前戏进行了半个多小时,冷炽觉得不能再这样搂搂抱抱,必须动点真格的。

那晚之后,耿京川也有过一次半途而废的尝试。冷炽一脸慷慨就义,让他很有罪恶感。所以他们解决的办法依然是,老办法。

耿京川的技术当然很有突破,服务对象从女变男也没什么心理障碍,这点和冷炽一样。不过那道没人提起的坎依然横着,就像此刻,他们脑门贴着脑门地抱着,吻着,喘得好像刚跑完几公里,他仍没跨出决定性的一步。

冷炽彻底失去耐心,双臂一撑压上来。身体的热度会融化僵局,由不得对方反抗。

不得不说,耿京川的肉体是个巨大的**。他平生第一次为男人产生火烧火燎的欲望,并且这欲望没有因为新鲜劲儿过去而消退,反倒越来越强。

耿京川的嘴唇被他吮得充血,脖子和前胸印着连吸带咬的红印,自己的手一直在冷炽的屁股上流连,把那两团肉捏得又红又热,心中所想全写在眼睛里。

气氛烘托到这儿,老办法已经没法解决。可冷炽偏不配合,只是笑着欣赏他的窘态,直到他忍无可忍。

“委屈你一下。”

这话还是他一边接吻,一边含糊地说出口的。联想到自己的体验,耿京川本能地觉得这事不是百分之百的愉快,毕竟是为对方服务。没想到冷炽对这句话意见很大,差点当场翻脸。他只好闭上嘴,用身体表达歉意,尽管他不知道对方为什么生气。

又过了好一会儿,冷炽才拍拍他的肩膀。

耿京川坐起来,看到他四敞大开地分开腿。

冷炽的身体没有他柔韧,做得很吃力,更吃力的是维持这个羞耻的姿势,该露的地方都露着,他的脸和脖子都红了。这个人,不动真格的什么骚话都敢说,关键时刻反而害羞了。耿京川见过不少假正经的,装骚的还是头一份,但这拙劣的表演让他心软得一塌糊涂。

“我怎么那么喜欢你……”

耿京川埋头吻他,尽管身体想得要命,硬得发疼,不得不腾出一只手攥住。刚开始冷炽还假装呻吟,后来就渐渐没了声音,又过了一阵,耿京川才发现他的安静。

“怎么了?”

冷炽的双手搭在眼睛上,笑得有点假:“好好的,说这个干嘛?”

“我也不知道。”耿京川握着他的手,挪到枕边,“想到这儿,就说了。”

“你今天有点不对劲……”冷炽嘟囔着,突然被就堵住了嘴。

耿京川没那么喜欢接吻,至少在过去的混乱中,嘴和其他身体部位一样,没什么特别。亲吻不过是服务,对方喜欢,他就多给一些,对方无所谓,他也省点力气。冷炽的双唇给他无法表达的快感,如同烟瘾发作时的第一口烟,全身的神经都被唤醒。不仅是嘴,其他皮肤也像有种莫名的磁性,让他舍不得离开。
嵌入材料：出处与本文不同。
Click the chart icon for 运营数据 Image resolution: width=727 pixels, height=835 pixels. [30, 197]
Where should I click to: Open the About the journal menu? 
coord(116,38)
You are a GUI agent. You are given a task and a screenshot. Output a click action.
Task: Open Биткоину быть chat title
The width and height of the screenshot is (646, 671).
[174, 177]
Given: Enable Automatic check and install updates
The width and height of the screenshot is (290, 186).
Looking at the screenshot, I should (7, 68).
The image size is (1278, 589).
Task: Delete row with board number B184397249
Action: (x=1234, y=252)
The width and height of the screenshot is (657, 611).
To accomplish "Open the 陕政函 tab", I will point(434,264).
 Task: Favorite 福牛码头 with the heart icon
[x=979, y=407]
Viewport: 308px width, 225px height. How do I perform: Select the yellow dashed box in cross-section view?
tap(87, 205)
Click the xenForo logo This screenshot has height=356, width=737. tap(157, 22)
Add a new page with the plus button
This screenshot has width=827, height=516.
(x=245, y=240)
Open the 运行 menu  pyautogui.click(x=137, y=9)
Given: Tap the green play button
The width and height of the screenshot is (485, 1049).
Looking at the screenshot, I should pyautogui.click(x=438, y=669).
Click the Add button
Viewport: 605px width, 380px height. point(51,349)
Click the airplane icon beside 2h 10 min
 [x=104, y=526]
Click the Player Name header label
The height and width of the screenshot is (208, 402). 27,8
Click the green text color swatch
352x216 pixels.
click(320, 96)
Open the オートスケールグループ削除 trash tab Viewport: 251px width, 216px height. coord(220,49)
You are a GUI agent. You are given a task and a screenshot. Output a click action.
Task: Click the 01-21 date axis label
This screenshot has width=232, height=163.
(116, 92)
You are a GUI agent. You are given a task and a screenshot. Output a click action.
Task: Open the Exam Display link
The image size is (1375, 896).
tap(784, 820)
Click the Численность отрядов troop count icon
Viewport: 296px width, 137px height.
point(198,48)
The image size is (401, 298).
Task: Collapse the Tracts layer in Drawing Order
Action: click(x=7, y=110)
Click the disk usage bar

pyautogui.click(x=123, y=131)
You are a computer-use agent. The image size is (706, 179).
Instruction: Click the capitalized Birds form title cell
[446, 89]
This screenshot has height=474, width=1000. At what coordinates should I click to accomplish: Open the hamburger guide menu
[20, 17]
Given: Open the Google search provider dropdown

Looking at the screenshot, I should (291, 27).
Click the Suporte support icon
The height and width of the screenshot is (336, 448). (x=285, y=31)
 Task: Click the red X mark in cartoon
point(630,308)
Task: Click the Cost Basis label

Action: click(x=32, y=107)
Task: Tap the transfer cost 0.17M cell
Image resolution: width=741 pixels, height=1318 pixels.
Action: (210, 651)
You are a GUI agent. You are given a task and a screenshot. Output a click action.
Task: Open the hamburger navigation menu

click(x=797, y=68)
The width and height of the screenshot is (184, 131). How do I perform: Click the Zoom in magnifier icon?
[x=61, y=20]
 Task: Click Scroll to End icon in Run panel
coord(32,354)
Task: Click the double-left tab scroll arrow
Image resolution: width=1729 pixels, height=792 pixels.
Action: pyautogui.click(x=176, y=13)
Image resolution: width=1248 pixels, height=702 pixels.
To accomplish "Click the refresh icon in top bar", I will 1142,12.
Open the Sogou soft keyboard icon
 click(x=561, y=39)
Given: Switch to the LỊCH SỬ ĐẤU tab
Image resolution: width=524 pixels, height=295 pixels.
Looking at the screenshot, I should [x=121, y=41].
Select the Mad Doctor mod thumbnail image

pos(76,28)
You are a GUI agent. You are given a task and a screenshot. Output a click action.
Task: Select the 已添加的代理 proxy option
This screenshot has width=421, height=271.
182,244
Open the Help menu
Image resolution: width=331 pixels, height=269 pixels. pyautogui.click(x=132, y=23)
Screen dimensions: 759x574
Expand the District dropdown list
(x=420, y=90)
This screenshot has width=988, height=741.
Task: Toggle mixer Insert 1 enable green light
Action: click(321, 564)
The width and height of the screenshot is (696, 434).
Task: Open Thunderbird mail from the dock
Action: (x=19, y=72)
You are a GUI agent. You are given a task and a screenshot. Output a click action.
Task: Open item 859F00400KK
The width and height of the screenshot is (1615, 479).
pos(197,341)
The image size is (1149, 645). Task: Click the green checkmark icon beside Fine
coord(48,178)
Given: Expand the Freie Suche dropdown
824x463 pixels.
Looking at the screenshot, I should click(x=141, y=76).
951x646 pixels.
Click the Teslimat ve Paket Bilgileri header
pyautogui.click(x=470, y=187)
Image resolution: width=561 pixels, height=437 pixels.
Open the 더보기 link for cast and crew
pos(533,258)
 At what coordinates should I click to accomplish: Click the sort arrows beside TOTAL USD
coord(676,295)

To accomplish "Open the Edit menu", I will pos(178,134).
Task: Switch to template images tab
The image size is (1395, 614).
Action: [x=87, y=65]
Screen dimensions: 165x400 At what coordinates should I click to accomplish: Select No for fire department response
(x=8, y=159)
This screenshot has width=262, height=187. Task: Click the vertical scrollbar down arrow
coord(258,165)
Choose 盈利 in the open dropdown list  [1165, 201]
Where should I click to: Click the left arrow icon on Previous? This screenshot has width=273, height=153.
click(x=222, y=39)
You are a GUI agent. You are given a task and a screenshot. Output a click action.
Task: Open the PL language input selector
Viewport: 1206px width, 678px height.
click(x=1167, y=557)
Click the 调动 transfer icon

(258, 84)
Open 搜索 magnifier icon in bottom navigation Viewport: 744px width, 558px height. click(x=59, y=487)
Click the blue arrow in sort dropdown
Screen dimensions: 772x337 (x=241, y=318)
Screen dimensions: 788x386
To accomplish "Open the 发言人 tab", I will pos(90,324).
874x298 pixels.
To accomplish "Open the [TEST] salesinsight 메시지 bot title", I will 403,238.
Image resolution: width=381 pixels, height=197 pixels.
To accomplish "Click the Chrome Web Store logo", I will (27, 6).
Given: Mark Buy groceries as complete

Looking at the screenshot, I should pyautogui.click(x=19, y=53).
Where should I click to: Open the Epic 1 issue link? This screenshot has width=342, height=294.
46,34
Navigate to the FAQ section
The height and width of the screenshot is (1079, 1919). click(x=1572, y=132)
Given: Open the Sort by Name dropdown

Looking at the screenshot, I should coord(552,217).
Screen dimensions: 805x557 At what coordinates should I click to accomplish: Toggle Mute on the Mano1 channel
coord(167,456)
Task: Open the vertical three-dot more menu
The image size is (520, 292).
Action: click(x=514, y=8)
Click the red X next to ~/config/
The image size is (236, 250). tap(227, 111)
“有完没完……”冷炽被他亲得腾云驾雾,心中却感慨万千。

这感觉像他寄出的年代久远的信终于收到回音,而且回信无比真诚,每个字都回应了他当年的期待。

“快点,等不及了。”他又开始催促,也不知道为什么,好像只有闯过这一关,他悬着的心才肯放下。

耿京川终于把目光落下去,与此同时,他的手指也碰到了。

湿润,柔软,比想象中更好进入……几秒种后,他意识到冷炽早已做了准备,因为他稍微动了动,润滑的**就沿着手指流出来。耿京川感到一阵轻微的晕眩,血液从大脑涌向另一个方向。

冷炽的呻吟真实起来,身体渐渐舒展,随着他手指的勾动起伏。

那地方不难找,然而,无论触摸多少次,耿京川都觉得惊奇。男人身体里竟有这样一个隐秘而脆弱的所在,只能被动地接受。

习惯了主动获取快乐,被动的感觉着实陌生。他想起自己第一次被进入时,除了肉体不适,心中也很抵触——接受和依赖意味着无能,他习惯了肩扛责任,主动付出,躺下承受实在有失尊严……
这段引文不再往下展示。